*TEXTO DE ORIGEM:*

----

Chris Ware, escritor e quadrinista de "Rusty Brown" Foto: FRÉDÉRIC STUCIN
O novo trabalho do autor do clássico “Jimmy Corrigan – o menino mais esperto do mundo”, “Rusty Brown” é lançado no Brasil em bela edição
Por Gabriel Pinheiro | Colunista de Literatura
“‘Não existem dois iguais’, qualquer criancinha sabe. E, de fato, entre os milhares de flocos de neve registrados em papel ou película desde que o homem começou a estudá-los, cerca de três séculos atrás, nunca surgiu um par.”
Chris Ware levou 18 anos para concluir as histórias de “Rusty Brown”. Estas narrativas foram produzidas entre 2000 e 2018 e saíram em diferentes publicações ao longo desses anos. Na primeira parte do quadrinho, no decorrer de um único dia, conhecemos seus seis protagonistas, em uma escola no meio-oeste americano. Em seguida, viajamos no tempo, de volta ao passado e em direção ao futuro, na companhia de três dos personagens. Sendo assim, nesta observação da linha da vida destes – de um deles acompanhamos o ciclo completo, do nascimento à morte – desvendamos traumas, confrontamos culpas e arrependimentos.

----

*INSTRUÇÕES DO EXERCÍCIO:*
Responda com base no texto sobre “Rusty Brown”:
(a) Quem assina o texto e com que função?
(b) Quantos anos Chris Ware levou para concluir as histórias e entre que anos elas foram produzidas?
(c) Onde se passa a primeira parte do quadrinho e quantos protagonistas são apresentados nela?

Entradas de indicação de palavras e elementos
----

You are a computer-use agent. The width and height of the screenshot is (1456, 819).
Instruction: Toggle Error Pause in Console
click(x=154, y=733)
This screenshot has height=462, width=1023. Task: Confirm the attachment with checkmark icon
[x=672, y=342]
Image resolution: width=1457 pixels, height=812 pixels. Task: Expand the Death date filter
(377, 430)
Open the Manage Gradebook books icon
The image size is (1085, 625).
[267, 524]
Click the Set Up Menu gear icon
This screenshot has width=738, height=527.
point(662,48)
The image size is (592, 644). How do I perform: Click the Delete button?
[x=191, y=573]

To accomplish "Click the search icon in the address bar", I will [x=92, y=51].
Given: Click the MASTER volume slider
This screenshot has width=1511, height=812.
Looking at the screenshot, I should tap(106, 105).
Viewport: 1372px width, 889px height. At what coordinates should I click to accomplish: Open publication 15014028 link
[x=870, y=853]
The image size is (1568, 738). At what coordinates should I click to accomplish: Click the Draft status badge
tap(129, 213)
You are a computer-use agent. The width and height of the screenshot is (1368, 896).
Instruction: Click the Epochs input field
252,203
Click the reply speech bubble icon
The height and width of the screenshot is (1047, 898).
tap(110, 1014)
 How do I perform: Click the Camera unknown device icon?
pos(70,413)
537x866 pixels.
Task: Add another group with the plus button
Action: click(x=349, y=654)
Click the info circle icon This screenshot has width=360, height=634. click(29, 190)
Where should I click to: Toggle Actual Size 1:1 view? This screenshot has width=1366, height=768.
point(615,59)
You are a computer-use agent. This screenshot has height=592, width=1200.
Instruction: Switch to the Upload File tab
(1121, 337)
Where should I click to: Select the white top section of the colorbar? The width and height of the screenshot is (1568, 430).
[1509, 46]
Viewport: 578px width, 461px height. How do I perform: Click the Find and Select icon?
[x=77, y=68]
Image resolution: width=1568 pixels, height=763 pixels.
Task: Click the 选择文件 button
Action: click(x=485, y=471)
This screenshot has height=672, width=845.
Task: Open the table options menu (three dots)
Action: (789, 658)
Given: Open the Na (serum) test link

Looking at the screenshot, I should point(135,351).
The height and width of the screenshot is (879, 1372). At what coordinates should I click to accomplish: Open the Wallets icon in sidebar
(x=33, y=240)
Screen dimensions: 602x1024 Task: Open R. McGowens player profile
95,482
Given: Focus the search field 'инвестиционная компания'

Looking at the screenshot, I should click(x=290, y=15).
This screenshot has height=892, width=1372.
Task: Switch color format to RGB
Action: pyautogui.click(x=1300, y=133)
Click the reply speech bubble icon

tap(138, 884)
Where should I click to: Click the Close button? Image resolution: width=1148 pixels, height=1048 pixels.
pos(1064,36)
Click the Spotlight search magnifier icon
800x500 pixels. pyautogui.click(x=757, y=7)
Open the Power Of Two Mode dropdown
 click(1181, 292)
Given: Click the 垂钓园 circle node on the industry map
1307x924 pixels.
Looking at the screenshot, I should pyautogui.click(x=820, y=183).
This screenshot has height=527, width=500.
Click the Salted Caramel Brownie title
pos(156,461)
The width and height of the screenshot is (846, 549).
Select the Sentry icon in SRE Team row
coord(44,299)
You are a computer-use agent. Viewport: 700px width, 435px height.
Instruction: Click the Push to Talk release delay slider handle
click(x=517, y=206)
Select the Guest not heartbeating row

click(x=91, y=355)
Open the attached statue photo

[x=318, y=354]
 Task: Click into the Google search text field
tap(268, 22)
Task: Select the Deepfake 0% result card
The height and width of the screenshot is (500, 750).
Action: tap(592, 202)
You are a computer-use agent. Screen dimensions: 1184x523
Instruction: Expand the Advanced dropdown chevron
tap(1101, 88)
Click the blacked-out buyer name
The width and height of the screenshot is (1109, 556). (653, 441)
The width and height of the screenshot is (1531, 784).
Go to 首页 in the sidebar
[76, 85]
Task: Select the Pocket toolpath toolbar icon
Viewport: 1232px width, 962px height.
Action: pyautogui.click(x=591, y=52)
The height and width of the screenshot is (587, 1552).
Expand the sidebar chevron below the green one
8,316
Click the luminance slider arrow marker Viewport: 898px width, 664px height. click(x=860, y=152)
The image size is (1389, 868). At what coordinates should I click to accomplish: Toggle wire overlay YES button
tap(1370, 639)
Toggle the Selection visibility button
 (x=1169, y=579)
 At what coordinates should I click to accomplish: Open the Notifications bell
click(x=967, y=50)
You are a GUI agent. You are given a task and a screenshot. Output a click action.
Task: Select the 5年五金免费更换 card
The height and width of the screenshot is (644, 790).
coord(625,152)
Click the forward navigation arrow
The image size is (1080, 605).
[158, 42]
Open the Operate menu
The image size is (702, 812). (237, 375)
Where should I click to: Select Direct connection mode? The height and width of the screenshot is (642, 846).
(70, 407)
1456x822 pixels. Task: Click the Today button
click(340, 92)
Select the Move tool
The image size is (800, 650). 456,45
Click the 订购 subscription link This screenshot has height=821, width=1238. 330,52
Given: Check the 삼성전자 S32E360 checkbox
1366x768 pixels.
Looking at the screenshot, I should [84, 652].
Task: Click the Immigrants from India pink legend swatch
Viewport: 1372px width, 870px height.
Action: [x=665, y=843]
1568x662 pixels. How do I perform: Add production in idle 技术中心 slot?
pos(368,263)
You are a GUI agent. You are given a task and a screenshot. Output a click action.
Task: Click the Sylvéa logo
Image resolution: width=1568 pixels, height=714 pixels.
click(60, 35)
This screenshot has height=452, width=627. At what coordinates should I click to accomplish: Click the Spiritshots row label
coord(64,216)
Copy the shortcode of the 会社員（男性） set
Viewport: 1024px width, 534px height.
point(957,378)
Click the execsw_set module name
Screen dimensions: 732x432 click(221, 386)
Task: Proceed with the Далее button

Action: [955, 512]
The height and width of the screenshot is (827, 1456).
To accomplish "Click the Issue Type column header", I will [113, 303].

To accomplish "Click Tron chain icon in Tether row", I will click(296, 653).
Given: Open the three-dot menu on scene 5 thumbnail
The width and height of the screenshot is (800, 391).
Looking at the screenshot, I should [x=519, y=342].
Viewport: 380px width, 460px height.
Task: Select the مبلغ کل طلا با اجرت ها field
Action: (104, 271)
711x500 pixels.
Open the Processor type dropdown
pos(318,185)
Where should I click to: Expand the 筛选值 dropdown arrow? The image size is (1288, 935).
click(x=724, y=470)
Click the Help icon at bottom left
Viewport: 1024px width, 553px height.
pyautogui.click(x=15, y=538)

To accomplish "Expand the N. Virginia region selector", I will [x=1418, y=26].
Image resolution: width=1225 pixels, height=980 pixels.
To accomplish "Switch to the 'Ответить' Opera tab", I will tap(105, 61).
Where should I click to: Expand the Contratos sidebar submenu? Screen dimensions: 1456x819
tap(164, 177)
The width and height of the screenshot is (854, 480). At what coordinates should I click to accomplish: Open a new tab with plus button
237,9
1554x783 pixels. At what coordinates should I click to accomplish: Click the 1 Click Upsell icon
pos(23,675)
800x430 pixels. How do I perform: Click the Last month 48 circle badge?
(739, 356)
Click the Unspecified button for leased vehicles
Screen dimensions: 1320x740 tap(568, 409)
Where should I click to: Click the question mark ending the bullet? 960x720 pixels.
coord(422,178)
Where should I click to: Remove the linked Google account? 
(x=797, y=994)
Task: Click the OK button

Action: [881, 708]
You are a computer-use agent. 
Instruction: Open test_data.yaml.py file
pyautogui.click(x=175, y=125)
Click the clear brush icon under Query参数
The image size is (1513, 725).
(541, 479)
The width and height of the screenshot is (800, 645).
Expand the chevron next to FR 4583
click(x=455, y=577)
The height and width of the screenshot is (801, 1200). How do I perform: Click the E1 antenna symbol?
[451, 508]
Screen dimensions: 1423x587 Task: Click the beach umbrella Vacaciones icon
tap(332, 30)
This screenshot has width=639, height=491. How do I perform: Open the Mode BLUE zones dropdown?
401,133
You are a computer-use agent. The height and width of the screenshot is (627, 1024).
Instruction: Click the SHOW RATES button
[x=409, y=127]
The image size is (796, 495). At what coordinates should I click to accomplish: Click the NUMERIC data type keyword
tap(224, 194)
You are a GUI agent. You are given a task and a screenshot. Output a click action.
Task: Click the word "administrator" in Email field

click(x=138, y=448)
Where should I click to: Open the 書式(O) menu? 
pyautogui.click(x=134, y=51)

----

*RESPOSTA:*
(a) Gabriel Pinheiro, colunista de Literatura.
(b) 18 anos, entre 2000 e 2018.
(c) Em uma escola no meio-oeste americano. Nela são apresentados seis protagonistas.